Le 1er Mai est un des événements les plus déterminants dans l’histoire du monde du travail, vu que la fête du travail est largement célébrée à travers le monde par des marches pacifiques de grande envergure. Incontestablement, la fête du 1er Mai est donc historiquement un jour, symbolisant la lutte pour l’émancipation sociale, notamment une journée de célébration des combats des travailleuses et travailleurs. 

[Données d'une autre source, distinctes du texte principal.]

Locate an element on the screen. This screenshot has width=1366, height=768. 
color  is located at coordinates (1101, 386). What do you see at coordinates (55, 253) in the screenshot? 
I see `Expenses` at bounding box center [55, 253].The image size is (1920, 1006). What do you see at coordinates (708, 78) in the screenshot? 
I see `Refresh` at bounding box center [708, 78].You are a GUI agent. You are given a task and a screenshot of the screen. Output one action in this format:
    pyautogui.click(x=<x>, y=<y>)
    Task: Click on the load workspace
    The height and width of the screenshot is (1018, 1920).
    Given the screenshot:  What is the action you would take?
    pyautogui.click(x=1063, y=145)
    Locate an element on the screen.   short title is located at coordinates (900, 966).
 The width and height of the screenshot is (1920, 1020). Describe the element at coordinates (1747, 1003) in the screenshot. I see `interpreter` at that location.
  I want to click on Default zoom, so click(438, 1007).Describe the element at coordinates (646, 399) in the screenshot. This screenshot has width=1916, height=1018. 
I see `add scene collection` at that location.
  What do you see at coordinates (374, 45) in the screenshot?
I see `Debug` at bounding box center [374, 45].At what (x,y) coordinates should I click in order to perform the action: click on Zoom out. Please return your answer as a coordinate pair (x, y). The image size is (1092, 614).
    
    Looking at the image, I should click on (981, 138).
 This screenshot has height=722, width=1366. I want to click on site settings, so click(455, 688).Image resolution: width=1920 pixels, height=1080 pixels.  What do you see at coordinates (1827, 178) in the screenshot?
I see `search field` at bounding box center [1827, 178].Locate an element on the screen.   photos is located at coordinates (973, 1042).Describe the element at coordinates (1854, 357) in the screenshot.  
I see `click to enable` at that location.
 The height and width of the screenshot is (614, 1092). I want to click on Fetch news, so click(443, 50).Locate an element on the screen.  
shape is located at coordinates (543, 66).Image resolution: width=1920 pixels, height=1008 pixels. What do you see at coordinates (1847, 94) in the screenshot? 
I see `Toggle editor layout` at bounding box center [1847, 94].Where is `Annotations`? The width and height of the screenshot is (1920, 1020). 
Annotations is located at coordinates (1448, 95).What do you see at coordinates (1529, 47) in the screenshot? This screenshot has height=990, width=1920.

En Algérie, ce jour est traditionnellement et essentiellement marqué par de forts enjeux politiques exprimés par des meetings et des réceptions. Nous ouvrons une parenthèse historique nécessaire. Et là pour rappeler et rendre hommage aux combats passés, notamment de ceux qui ont rendu au pays ses lettres de noblesse dans l’histoire de la patrie, du devoir et de la démocratie dans la longue lutte ouvrière comme ceux des militants syndicaux du Zaccar, Boucaid, l’Ouenza, les ouvriers des forges, des dockers d’Alger et des martyrs du devoir Aïssat Idir, le père fondateur du syndicalisme, le martyr de la Révolution et le premier secrétaire général de l’Union générale des travailleurs (UGTA) en 1956. 

Et tant d’autres martyrs de la République, notamment ces grands hommes et militants-syndicalistes d’honneur de la tragédie nationale des années 1990, entre autres Abdelkader Benhamouda, secrétaire général de l’UGTA, Kacemi Ahmed, secrétaire national de l’UGTA et des milliers de talents et d’élites de grande qualité qui ont donné leur vie, dont des chercheurs, journalistes, intellectuels, ingénieurs, artistes, médecins, écrivains, professeurs, enseignants, cadres supérieurs, etc. 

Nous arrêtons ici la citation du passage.